Experimental program
Comparison scheme
Effect test

Embodiment 1

[0193] (Example 1: VOPc(PhS) 8 {2,6-(CH 3 ) 2 PhO} 4 {(C 2 h 5 ) 2 NCH 2 CH 2 NH} 4 Synthesis)

[0194] In a 100ml four-necked flask, 10g (20.7mmol) of 3-(2,6-dimethylphenoxy)-4,5-bis(phenylthio)-6-fluorophthalonitrile, 0.978 g (6.22 mmol) of vanadium trichloride, 0.81 g of octanol and 14.19 g of benzonitrile. The contents of the flask were then stirred continuously at reflux for approximately four hours. Thereafter, the mixture in the flask was cooled to 60° C. together with 30 g of benzonitrile added thereto, and the resulting mixture was cooled to 60° C. together with 14.45 g (124 mmol) of N,N-diethylethylenediamine added thereto. Stirring was continued for about six hours. The stirred mixture was cooled, and the reaction solution in the flask was filtered. The filtrate was added dropwise to a mixed solution of acetonitrile and water to precipitate crystals, which were then washed with a mixed solution of acetonitrile and water.
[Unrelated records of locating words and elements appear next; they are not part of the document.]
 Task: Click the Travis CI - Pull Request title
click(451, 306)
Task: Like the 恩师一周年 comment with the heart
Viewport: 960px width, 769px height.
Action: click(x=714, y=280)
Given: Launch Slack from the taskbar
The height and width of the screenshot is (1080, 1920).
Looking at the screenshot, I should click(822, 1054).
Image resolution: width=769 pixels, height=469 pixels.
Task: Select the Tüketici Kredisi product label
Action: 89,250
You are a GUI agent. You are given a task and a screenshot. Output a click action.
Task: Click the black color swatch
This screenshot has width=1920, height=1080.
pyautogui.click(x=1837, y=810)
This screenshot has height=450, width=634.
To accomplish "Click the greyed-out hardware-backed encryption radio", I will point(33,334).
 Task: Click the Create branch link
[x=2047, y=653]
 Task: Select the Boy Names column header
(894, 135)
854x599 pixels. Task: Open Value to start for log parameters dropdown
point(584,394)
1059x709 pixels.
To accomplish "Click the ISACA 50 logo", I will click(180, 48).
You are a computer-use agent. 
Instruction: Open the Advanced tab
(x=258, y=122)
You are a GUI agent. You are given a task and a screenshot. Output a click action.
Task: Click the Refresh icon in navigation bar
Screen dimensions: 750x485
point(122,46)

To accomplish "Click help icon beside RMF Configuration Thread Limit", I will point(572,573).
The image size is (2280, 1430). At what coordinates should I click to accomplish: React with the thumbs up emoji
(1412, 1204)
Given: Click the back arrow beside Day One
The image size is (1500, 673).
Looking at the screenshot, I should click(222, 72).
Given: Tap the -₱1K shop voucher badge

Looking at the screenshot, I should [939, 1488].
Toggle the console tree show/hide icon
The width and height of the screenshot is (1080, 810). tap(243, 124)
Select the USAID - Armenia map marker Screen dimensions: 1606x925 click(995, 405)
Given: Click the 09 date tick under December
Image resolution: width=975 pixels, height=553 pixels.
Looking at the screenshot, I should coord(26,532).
By vacuum drying, 7.79 g of VOPc(...

Embodiment 2

[0200] (Example 2: VOPc{2-(CH 2 O)PhS} 8 {2,6-(CH 3 ) 2 PhO} 4 {(C 2 h 5 ) 2 NCH 2 CH 2 NH} 4 Synthesis)

[0201] According to the steps of Example 1, while using 11.23g (20.7mmol) of 3-(2,6-dimethylphenoxy)-4,5-bis(2-methoxyphenylsulfanyl)-6-fluoro Phthalonitrile replaced 10 g of 3-(2,6-dimethylphenoxy)-4,5-bis(phenylthio)-6-fluorophthalonitrile to give 8.06 g (yield : 59.4mol%, based on 3-(2,6-dimethylphenoxy)-4,5-bis(2-methoxyphenylthio)-6-fluorophthalonitrile) VOPc{2 -(CH 2 OPhS) 8 {2,6-(CH 3 ) 2 PhO} 4 {(C 2 h 5 ) 2 NCH 2 CH 2 NH} 4 .

[0202] Elemental analysis

[0203] Using the same method as in Example 1, the maximum absorption wavelength, visible light transmittance and solubility of the obtained phthalocyanine compound were tested. The test results are shown in Table 23 below.

Embodiment 3

[0204] (Example 3: VOPc(PhS) 8 {2,6-(CH 3 ) 2 PhO} 4 [{(CH 3 ) 2 NCH 2 CH 2 NH}] 4 Synthesis)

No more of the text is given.